Aviva General Insurance Company v. Sayegh (20-013245)

The claim arose after the insurer denied further benefits and sought repayment on the basis of wilful misrepresentation under section 52(1) of the SABS. The insurer based its decision on the investigation of an accident reconstruction expert, William Jennings. At the LAT, the claimant testified that he had been a front-seat passenger of his friend’s Toyota when it rear ended a Chevrolet vehicle. His testimony was consistent with the self-collision reports for both vehicles and his reports in two section 44 IEs. However, upon cross-examination, the claimant testified that he had not been in the passenger-seat but was holding the seat belt in his hand while sitting on the console next to the driver when the accident occurred. In his investigation, Mr. Jennings examined the seat belt restraint system, photographs of the damage, and the Event Data Recorders of both vehicles. He testified that based on the data retrieved, the Chevrolet was vacant and the Toyota had no passengers at the time of the collision. Mr. Jennings found that the frontal passenger airbag in the Toyota had not deployed. He testified that had the claimant been in the passenger seat, the airbag would have deployed on impact. The data from the Toyota showed that the vehicle had rapidly accelerated from a speed of 4 km/h to 39 km/h before hitting the Chevrolet. Mr. Jennings stated that the only plausible explanation for the accident was that the Chevrolet was stopped and unoccupied when it was intentionally struck by the Toyota. The claimant did not produce the drivers of either vehicles as witnesses or otherwise provide evidence to refute Mr. Jennings’ findings. Adjudicator Reilly accepted the insurer’s evidence and found that its notices of request for repayment were satisfactory. She awarded a repayment of benefits, as well as interest on the outstanding balance starting from the date of the notice letter.

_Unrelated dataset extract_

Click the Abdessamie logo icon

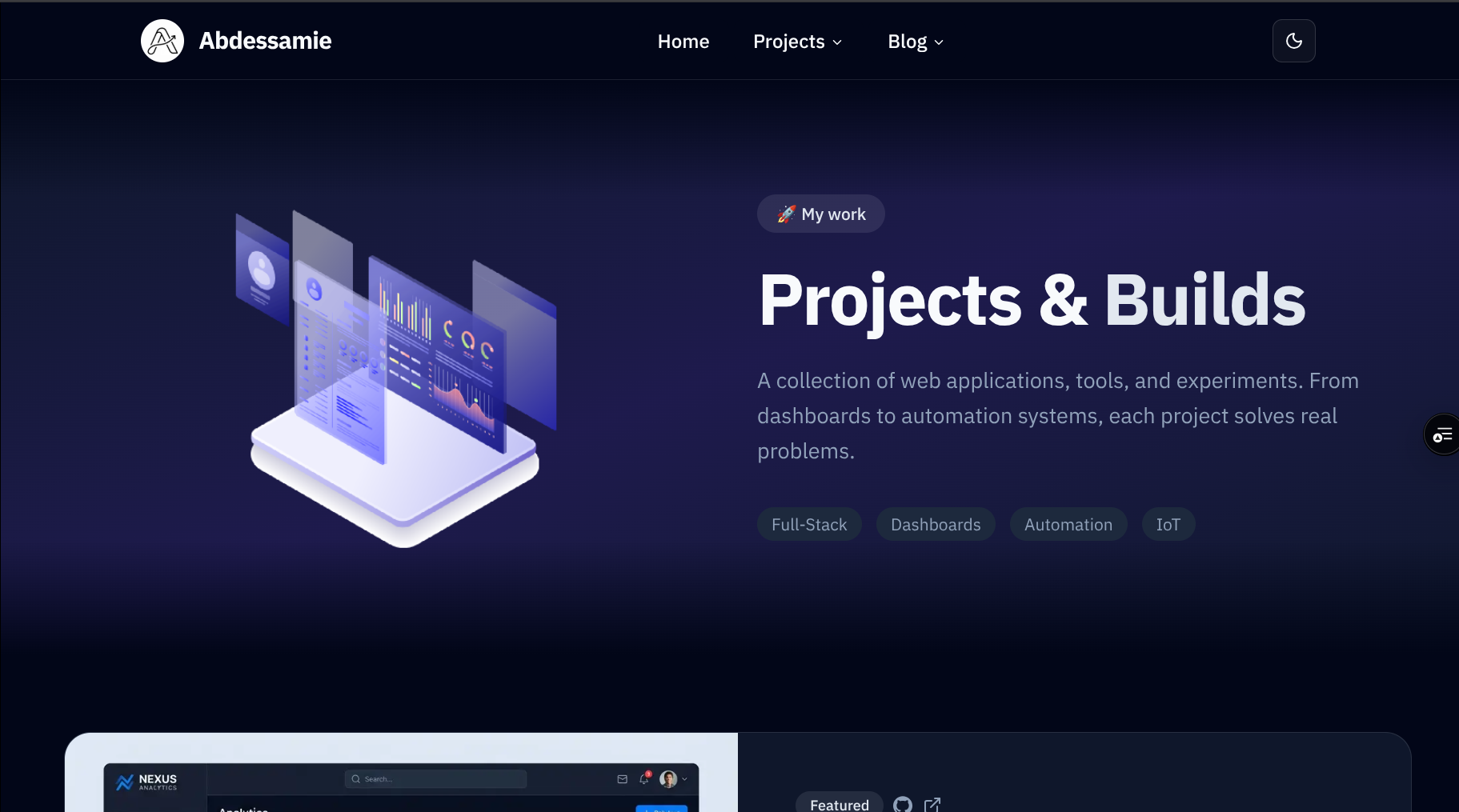tap(162, 41)
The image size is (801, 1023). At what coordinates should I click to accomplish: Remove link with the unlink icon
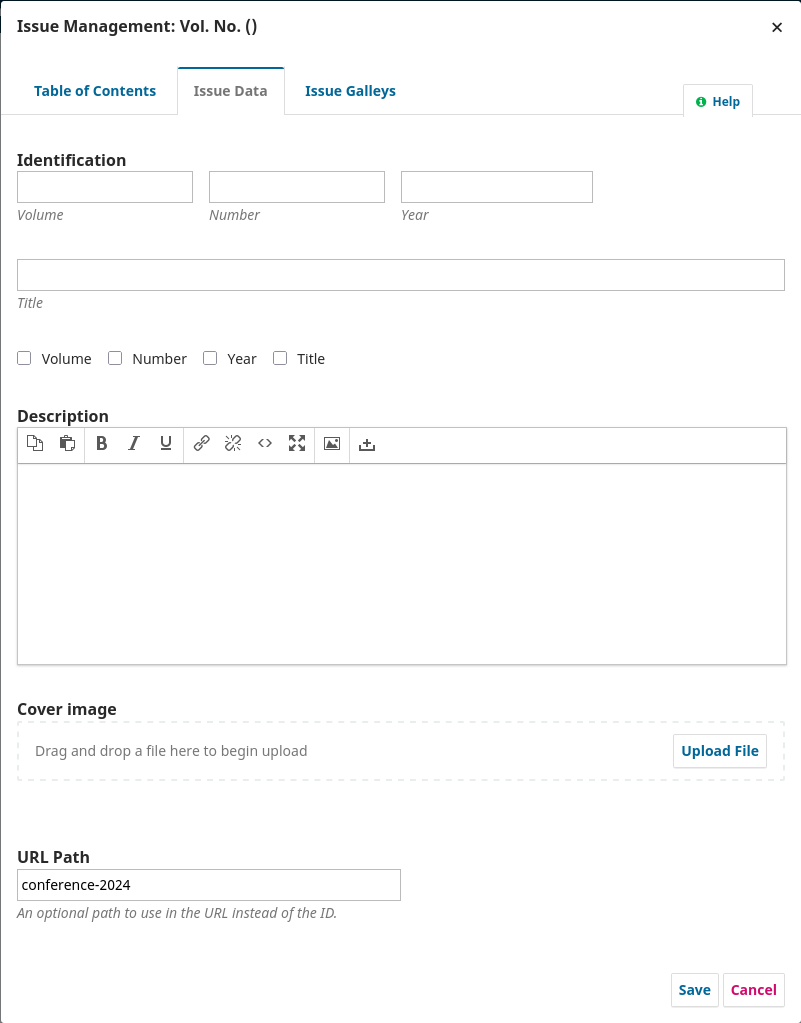pyautogui.click(x=233, y=444)
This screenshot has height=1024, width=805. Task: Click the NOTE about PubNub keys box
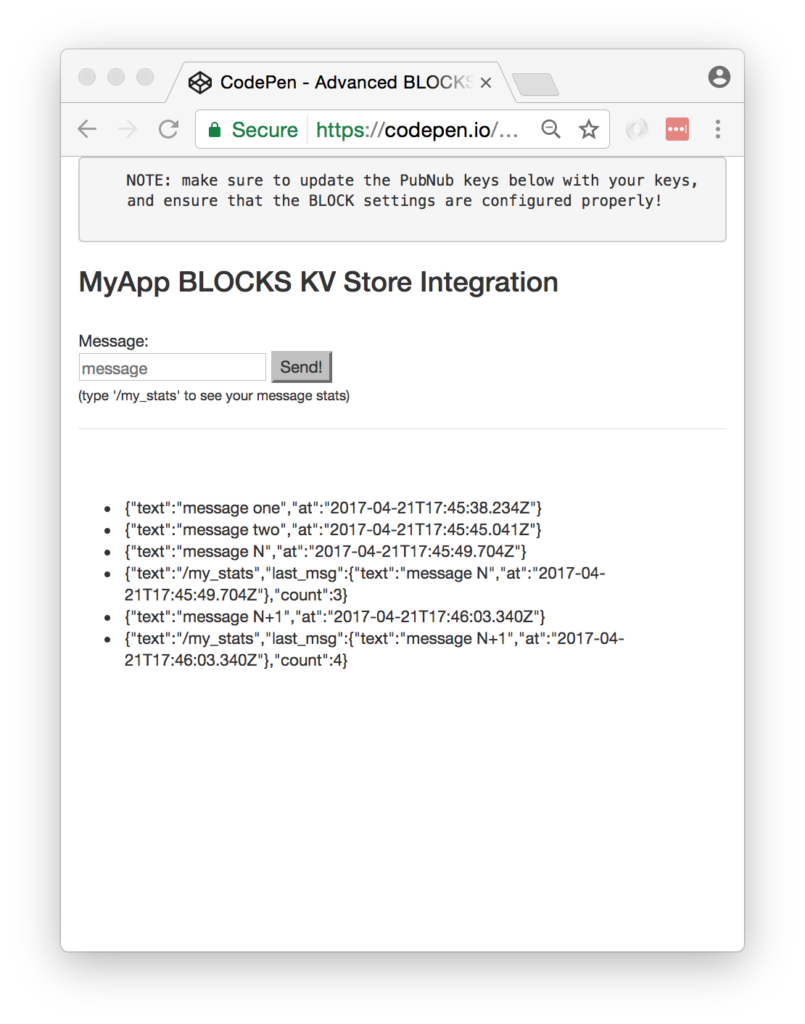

E.J. v. Economical Insurance (20-008287)

The minor claimant was the daughter and sibling of family members involved in a serious accident. The claimant was not herself in the vehicle at the time. The claimant applied for accident benefits, but the insurer denied the application arguing that the claimant was not in an accident. Vice Chair Lake agreed that the claimant was not involved in an accident, but that she was an insured person. The claimant was a dependent of her father. Her father suffered physical injuries as a result of the accident. The claimant suffered psychological injuries as a result of her father’s injuries. The claimant was therefore entitled to accident benefits as an insured person. A treatment plan for psychological treatment was awarded. An claim for lost educational expense was not awarded because it was not incurred prior to the accident.

Alsaghir v. The Co-operators General Insurance Company (20-010596)

The claimant sought entitlement to accident benefits following an incident in which he parked in someone else’s parking spot, and as a result he was yelled at and his vehicle was vandalized. The claimant argued that he suffered psychological injuries as a result. The insurer denied that the incident was an “accident”. Adjudicator Makhamra concluded that the incident was not an accident. The incident met the purpose test, as parking a vehicle was an ordinary use of a vehicle. However, the causation test was not met. The injuries alleged by the claimant were not the result of parking the vehicle. The assailant’s verbal attack and vandalization of the vehicle was an intervening act. Adjudicator Makhamra also wrote that the dominant feature of the incident was the altercation, not the parking of the vehicle.